My dog Niko and his friend Sunny celebrate an October rite of passage. They run and leap into piles of dried leaves, just for the fun of it, for the feeling of the sudden splash into another realm, hiding for a few seconds, and then popping backup into the ordinary world. I know this feeling, because I did it as a child. For Niko and Sunny, though, there are also hidden discoveries, tennis balls in the leaves, and small treats to root around for and find (or not) as a proper reward for having a good time with friends. We humans play god to the dogs, with our rakes and tricks, showing them that there are joy and gems to be found and friends to laugh with
But an interesting thing happened this late winter. Snow receded; the time not yet changed. I find I have fallen in love with dead and dry, curved and wrinkly leaves that have spent the last few months under the snow cover. I stroll the yard and the streets with Niko, and every leaf I see seems more eye catching than the previous, I pick one up, turn it over, admire it, and decide whether to bring it home. No offense, little leaf, I say to it if I replace it to its original resting place, it's just that maybe this is where you belong.

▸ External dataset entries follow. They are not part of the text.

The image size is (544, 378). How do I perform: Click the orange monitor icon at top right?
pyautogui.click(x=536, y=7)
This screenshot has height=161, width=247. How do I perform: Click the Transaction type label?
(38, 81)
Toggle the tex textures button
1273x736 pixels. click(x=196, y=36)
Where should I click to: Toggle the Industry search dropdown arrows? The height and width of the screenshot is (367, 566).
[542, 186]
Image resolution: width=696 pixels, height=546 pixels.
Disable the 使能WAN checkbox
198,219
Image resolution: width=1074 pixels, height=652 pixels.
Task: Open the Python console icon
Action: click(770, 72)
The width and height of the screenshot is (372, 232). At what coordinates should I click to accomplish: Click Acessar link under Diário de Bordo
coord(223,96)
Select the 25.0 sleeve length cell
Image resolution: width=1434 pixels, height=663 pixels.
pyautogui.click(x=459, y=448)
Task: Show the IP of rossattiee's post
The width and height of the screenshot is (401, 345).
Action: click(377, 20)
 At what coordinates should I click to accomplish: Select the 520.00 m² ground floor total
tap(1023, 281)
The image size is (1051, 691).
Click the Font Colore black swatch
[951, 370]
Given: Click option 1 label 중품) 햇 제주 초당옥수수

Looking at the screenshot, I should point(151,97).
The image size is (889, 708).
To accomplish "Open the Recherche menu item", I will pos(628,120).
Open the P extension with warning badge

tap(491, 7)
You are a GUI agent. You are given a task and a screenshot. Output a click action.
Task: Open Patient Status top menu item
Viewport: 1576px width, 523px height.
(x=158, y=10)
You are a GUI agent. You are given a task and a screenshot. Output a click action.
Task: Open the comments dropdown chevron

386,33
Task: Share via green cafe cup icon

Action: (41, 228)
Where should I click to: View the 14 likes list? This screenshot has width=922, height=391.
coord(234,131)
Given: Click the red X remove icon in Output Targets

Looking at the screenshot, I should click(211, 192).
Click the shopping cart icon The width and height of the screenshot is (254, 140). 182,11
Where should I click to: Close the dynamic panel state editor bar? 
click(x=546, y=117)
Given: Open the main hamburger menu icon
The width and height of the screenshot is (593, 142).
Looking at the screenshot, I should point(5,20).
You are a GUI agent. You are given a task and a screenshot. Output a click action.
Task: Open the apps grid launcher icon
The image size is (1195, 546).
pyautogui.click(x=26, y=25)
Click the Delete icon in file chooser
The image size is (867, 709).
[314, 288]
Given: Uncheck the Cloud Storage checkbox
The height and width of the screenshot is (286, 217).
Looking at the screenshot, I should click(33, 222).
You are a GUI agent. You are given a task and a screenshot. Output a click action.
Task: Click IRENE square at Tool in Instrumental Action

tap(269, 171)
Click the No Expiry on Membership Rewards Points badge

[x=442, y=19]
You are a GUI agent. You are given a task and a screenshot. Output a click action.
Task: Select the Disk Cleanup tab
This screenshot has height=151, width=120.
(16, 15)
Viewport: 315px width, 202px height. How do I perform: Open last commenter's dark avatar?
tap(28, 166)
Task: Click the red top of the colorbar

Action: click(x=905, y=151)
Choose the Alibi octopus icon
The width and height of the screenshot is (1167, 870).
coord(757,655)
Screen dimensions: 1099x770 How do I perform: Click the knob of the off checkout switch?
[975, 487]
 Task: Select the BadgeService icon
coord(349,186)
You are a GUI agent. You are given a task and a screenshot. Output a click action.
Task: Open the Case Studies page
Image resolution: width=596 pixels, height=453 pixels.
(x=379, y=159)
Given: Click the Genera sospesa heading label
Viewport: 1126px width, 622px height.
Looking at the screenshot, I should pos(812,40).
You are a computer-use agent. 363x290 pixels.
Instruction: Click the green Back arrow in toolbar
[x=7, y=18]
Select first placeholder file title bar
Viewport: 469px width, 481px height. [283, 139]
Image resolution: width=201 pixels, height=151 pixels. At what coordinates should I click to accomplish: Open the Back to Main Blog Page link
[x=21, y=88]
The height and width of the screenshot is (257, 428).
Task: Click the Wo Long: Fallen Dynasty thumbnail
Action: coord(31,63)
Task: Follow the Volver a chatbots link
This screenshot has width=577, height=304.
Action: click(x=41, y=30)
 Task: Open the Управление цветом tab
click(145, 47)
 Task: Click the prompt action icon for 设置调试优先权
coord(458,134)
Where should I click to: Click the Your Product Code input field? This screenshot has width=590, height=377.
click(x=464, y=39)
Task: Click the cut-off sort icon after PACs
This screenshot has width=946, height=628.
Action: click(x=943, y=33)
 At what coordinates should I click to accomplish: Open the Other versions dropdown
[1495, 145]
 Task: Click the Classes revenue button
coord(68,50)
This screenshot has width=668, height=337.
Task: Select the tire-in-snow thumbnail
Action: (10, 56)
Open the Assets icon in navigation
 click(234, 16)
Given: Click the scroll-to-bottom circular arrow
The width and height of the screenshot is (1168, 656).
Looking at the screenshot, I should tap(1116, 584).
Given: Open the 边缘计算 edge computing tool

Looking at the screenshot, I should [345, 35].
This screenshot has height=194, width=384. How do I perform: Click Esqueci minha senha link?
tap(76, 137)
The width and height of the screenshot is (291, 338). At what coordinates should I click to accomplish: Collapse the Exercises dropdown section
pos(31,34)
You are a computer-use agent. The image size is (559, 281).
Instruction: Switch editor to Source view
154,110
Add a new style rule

School children gather the brightly colored leaves of October; I have done that in the past with children, preserving the colors and shapes by dipping them in melted wax or ironing them between sheets of wax paper. No doubt, October reds and yellows do have a very deep allure.
But now, I have a bowl full of February leaves. They are infinitely different in their size, shape, shade, and brittleness. Some are torn, broken, or stepped on. They are beautiful and interesting in their dotage; they have personality. I arrange them for portraits. Singly, can I get the twists and folds right? The color? In groups, which ones belong next to each other? Does it matter if they are arranged, tossed, or jumbled?
In the end, it is the variety of how each leaf shows at this stage of its life that I most admire. There is no limit. Like snowflakes there are no two alike. Like snowflakes, they each tell of their own journeys. And, like snowflakes, they will, in time, change shape, break apart, to share their essence elsewhere. Their atoms will move together in new ways, form new molecules, unite in new forms. Places to go, atoms to meet.
That part, yet to come I can imagine but future details are hidden. My job, at the moment, seems to be to take notice of unexpected beauty, as it lets me see into the secrets of other worlds. That's my way. Meanwhile, come next October, Niko and Sunny will engage once again in their own other worlds, leaping, and finding surprise treasures down in the depths and the dark of the leaf pile.